> RECORDS FOR THIS TASK
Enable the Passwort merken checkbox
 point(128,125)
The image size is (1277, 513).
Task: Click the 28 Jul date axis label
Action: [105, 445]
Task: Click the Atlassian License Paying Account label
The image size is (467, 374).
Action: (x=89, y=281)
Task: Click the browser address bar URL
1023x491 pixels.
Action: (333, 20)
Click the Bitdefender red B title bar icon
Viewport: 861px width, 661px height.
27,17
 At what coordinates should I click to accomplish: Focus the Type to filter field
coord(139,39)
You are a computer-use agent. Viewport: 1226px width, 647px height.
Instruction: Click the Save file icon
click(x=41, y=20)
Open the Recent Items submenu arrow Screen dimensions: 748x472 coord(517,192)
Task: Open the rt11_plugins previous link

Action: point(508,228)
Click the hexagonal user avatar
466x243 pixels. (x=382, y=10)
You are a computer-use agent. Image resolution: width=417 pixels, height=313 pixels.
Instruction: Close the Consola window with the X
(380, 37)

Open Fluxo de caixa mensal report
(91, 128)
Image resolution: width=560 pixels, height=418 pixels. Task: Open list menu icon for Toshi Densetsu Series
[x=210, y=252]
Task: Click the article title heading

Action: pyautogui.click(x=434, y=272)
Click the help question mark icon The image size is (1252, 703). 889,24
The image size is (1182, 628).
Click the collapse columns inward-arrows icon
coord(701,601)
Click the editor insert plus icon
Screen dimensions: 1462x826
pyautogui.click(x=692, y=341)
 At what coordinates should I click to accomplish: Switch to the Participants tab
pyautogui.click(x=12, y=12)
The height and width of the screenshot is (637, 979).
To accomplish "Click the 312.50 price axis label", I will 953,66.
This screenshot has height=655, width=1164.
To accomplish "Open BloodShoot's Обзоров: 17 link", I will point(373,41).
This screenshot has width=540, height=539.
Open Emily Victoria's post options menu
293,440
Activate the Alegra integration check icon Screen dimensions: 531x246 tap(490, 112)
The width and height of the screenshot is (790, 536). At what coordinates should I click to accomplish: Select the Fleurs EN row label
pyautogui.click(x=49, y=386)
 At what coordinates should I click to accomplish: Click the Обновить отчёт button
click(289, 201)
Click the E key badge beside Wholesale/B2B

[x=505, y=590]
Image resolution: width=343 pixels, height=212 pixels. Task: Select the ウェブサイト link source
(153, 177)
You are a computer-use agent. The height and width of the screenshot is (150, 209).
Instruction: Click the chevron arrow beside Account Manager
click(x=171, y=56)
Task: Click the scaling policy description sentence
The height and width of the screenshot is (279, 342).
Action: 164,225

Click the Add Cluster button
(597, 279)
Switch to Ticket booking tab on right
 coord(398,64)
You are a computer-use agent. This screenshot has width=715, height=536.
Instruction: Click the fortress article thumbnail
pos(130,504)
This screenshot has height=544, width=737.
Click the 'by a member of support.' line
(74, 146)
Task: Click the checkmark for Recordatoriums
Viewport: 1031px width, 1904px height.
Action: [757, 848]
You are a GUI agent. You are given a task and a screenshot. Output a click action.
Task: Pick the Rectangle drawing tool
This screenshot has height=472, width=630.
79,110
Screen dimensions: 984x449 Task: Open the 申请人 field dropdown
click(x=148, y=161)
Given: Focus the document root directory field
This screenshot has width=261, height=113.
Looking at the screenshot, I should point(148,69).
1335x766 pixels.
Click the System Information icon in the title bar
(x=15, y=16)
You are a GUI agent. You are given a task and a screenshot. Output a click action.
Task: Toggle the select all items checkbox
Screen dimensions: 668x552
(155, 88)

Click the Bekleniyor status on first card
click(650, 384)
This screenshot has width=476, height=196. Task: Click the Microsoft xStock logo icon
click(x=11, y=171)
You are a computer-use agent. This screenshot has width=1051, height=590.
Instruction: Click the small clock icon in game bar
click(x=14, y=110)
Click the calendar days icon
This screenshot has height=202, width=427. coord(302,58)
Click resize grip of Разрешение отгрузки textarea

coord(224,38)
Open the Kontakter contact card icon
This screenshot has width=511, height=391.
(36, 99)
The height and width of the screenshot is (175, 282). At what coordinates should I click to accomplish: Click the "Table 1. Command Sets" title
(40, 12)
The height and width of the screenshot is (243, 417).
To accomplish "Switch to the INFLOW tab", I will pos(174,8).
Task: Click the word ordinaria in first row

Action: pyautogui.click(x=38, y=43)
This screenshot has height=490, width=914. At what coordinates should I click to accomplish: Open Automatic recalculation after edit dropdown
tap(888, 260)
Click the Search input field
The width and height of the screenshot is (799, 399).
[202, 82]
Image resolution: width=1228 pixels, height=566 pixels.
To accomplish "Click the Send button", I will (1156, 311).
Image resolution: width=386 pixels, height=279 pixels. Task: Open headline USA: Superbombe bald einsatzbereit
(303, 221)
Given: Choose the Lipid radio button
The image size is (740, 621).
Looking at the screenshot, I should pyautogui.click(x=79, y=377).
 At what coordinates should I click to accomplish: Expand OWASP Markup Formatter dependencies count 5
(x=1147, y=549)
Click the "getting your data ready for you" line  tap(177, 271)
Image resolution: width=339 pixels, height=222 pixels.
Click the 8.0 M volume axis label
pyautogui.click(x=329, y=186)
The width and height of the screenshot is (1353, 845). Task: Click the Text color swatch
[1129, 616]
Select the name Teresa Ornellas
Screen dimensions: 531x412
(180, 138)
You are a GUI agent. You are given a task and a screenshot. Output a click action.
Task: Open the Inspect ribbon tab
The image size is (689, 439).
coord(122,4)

> EXERCISE
The reply should consist only of the line containing "your data ready" and all lines after it in the listing above, reproduced exactly.

> SOLUTION TO THE PROBLEM
Click the "getting your data ready for you" line  tap(177, 271)
Image resolution: width=339 pixels, height=222 pixels.
Click the 8.0 M volume axis label
pyautogui.click(x=329, y=186)
The width and height of the screenshot is (1353, 845). Task: Click the Text color swatch
[1129, 616]
Select the name Teresa Ornellas
Screen dimensions: 531x412
(180, 138)
You are a GUI agent. You are given a task and a screenshot. Output a click action.
Task: Open the Inspect ribbon tab
The image size is (689, 439).
coord(122,4)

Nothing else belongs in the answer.